Anti-corruption hearing officer Richard McLaren found that López Pérez breached Section D.1.d of the Tennis Anti-Corruption Programme (TACP) – the rule covering match-fixing – at three different tournaments in 2017. The player was charged with two other breaches, but these could not be proved.

Section D.1.d says that “no covered person shall, directly or indirectly contrive or attempt to contrive the outcome or any other aspect of any event”.

Because of the ban, the 29-year-old now may not play another event organised by tennis’s governing bodies including the ATP and ITF until 1 December 2028.

López Pérez – who reached a career-high ATP singles world ranking of No. 154 in 2018 and doubles ranking of No. 135 – has won 25 Futures events and one Challenger competition: the 2019 Zhuhai Open. He was most recently ranked No. 182 in the world in singles before he was provisionally suspended as the investigation began and reached the final qualifying round for the 2016 US Open.

The TIU is to rebrand as the International Tennis Integrity Agency (ITIA) on 1 January 2021. For that year it will be responsible for betting integrity enforcement in tennis in 2021, before adding anti-doping to its responsibilities from 2022.

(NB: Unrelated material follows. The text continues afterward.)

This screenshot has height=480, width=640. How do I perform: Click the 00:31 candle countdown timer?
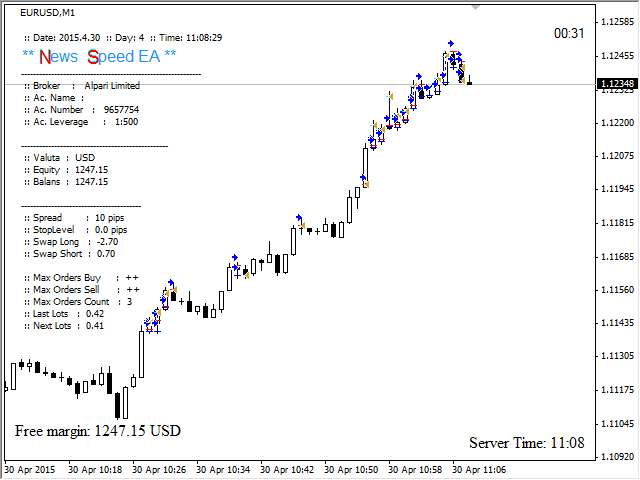[568, 33]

López Pérez is the fourth player to receive a suspension from the TIU in the past month month. On 5 November Bulgarian brothers Karen and Yuri Khachatryan received lifetime and 10-year bans respectively for a variety of corruption, betting and match-fixing offences. Last week, another Bulgarian player, Aleksandrina Naydenova, was found guilty of partaking in match-fixing activity multiple times between 2015 and 2019 and given a lifetime ban.